Nos
imaginamos que si Àlex Rigola continúa su camino de abstracción,
sus puestas acabarán consistiendo en una sábana donde se proyecten
sombras. Ni decorados, ni música, ni actores. Y es que por muchas
veces que se haya repetido el mismo proceso a lo largo de la historia
del arte, no deja de ser estimulante asistir a la evolución de uno
de los mejores directores de escena españoles desde la aparatosidad
de Largo viaje hacia la noche hasta alcanzar casi el grado cero de
teatralidad de El policía de las ratas.
Max
Aub dividía los estilos artísticos en dos grandes corrientes: la
fluvial, identificada con el clasicismo, en la que todo fluye de
manera natural y sencilla; y la laberíntica, que hacía referencia a
las diversas escuelas del romanticismo, y que se entretenía en
juegos y complicaciones de estilo.

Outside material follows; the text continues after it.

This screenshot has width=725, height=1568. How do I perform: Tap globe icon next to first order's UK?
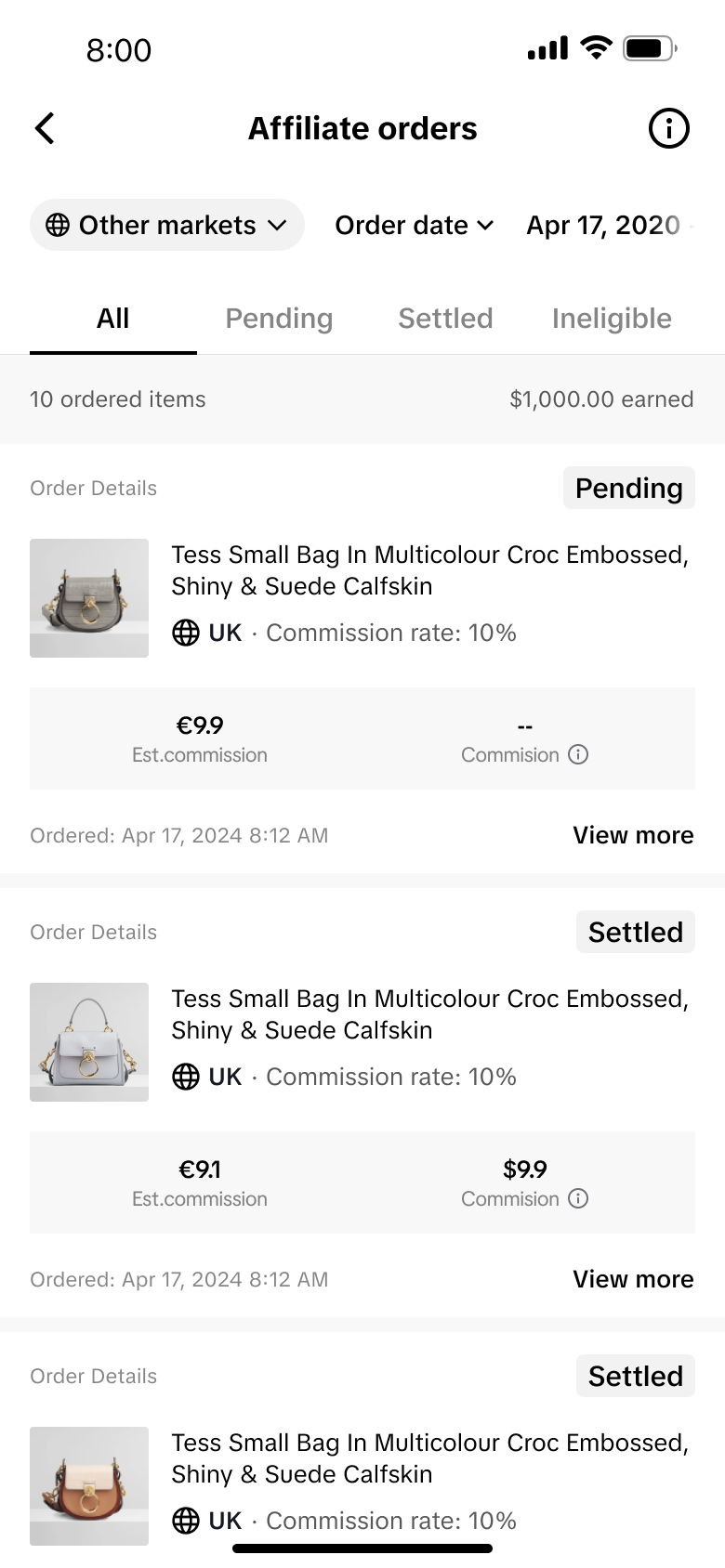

Rigola parece estar transitando
desde esta concepción más barroca del arte hacia un estilo más
limpio y directo al grano. Y este transito de momento ha llegado
hasta su obra más clara y desnuda, una adaptación tan fiel que
asusta del relato de Bolaño El policía de las ratas.
Esta
“purificación”, muy acorde con nuestros gusto y que por tanto
recibimos con entusiasmo (su ya fluvial Maridos y mujeres fue lo
mejor que vimos en teatro la temporada pasada), también conlleva
algunos peligros. Pese a que la sencillez es lo más difícil de
lograr, a veces se puede ocultar detrás ella la pereza, la falta de
ideas. Entre una puesta desprovista de lo accesorio y una producción
barata para salir del paso hay una fina línea que demasiados
creadores han traspasado con impunidad. Pero en una obra de
contrastes como El policía de las ratas hay un elemento extraño que
pone en valor todo el empeño: la poesía.
Si
el mundo descrito el El policía es sucio y degradante, su
escenificación es impoluta; si su trama casi filosófica es enredada
y compleja, su exposición es cartesiana; si sus personajes son
decadentes y apocalípticos, su presentación es elegante; si la
historia que se cuenta es una trama detectivesca, su intención es
claramente propiciar una reflexión humanista sobre el arte y el
individuo. La precisión y contención no hacen sin embargo fácil
para el espectador el poner toda su atención reconcentrada en una
narración sin apenas apoyos dramáticos, y será por eso que la obra
gana en intensidad y vuelo cuando se impone la evocación. Ante tanta
frialdad, es necesario algo de lirismo para recordarnos que todavía
queda algo de esperanza.
En
una puesta tan sobria, los actores no tienen demasiado espacio para
el lucimiento, pero tanto Joan Carreras como Andreu Benito sacan todo
el rendimiento posible a sus personajes. En un trabajo en el que se
imponen sus impresionantes voces y sus esporádicas explosiones
dramáticas, en una conjunción muy elaborada llevan la narración de
la historia con una sincronía milimetrada. Una pareja que también
estamos deseando volver a ver en próximas entregas de la ruta de
Rigola hacia lo inesperado.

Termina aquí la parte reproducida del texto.